I offer some tips for breaking into the industry in the FAQ above, but the main point is to get your work seen. That means starting a blog, writing articles, publishing stories, or working in a game studio and writing any kind of text they need. Write game reviews. Write fan fiction. Put up a portfolio website. Make sure that prospective employers can see your work. 

If you can't find an entry-level game game writing job, then an internship would be great way to get your foot in the door. I know so many people who say, "I'll work for free! I don't care! Just let me see what you guys do all day." I applaud their enthusiasm, but the days when unskilled interns fetched fresh Monsters and snacks for devs are long gone. Game internships are rare these days, now that interns earn a decent wage. If studios are going to spend budget on a worker, they're most likely to spend it on someone experienced. The good news is that it means interns are no longer glorified gophers. They perform tasks related to the career they want. The bad news is that intern spots are highly competitive. 

Many major game companies offer internship programs. 

EAhttps://careers.ea.com/students/intern_and_co-op/
Biowarehttp://www.bioware.com/en/careers/#recent-graduates
Ubisofthttp://montreal.ubisoft.com/en/video-games-jobs-my-career (Alex Danino handles internships.)

Some smaller studios also have internship spots, like the positions listed on ArenaNet's career page: http://www.arena.net/  If you're interested in working for a particular studio, contact them about internship possibilities.

I'm concerned that you mention being a writer for a major IP as a job we "cut our teeth" on. The writers I know who work on major IPs are industry veterans. They have paid their dues and usually have years of published work on smaller titles or other comparable writing experience. Game writing positions for a major studio are highly prized and fiercely competitive.  I would be extremely surprised if you were able to land a position like that right out of school. I'm not saying it NEVER happens, but it's a lot harder than you seem to think.

It sounds like your true dream is creating your own game, though. That means producing it yourself or pitching it to a studio. As I have no experience with pitches, I asked John Sutherland (www.vidgamestory.com) for his advice. Here's what he said:

First, let's straighten out a fact of the industry: Writers don't make pitches; studios do.

When a publisher is looking to make a certain kind of game, they put out a Request For Proposal (RFP) to independent development studios. The studios then pitch their ideas, which somehow fit into the larger frame that the publisher has established.
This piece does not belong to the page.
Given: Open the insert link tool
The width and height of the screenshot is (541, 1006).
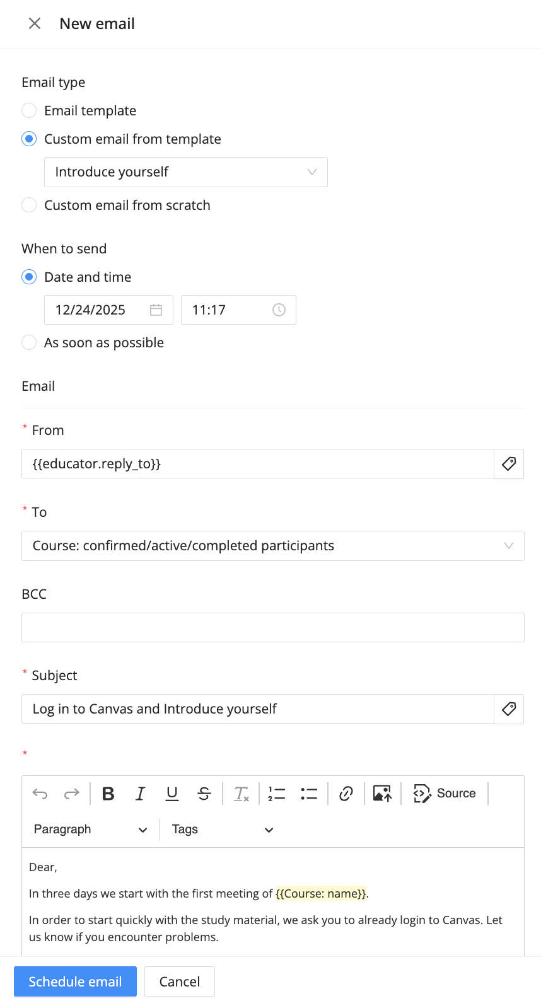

Sometimes that can be very specific (we want Zoo Tycoon, but for Windows Phone), or a little more general (we want some kind of music game to compete with Guitar Hero). I'm using old examples on purpose, because these things have actually happened.

But if a writer approached a publisher, or even an independent studio and said "I have a great idea for a game," they'd be ignored. Why? Because they are already busy with their own projects, and because there are about a gazillion people in the world who have a great idea for a game.

So what do you do?

You make your own. Is it studios that pitch ideas? Start a studio.

That's what I did when I had an idea for a game. I did pitch it around at first, and some people said they wanted a playable demo, not something on paper, even though what I had on paper was awesome. One studio did want to work on it, but that was an exception, and would not have happened if I hadn't had a solid relationship with the owner. Even then, it just happened to fit into a content need he had for an experimental platform he was building. 

So, if you're a writer, get to know artists and programmers. You need more than ideas; you need finished products.

The good news is, if you get other skilled people interested enough in your ideas, no one can stop you from making them happen.

Thanks, John!

I hope this answers your questions. Above all else, don't give up. Your enthusiasm and love for games might be tested as you try to break into the industry, but opportunities do exist. Best of luck! I look forward to playing your stories someday.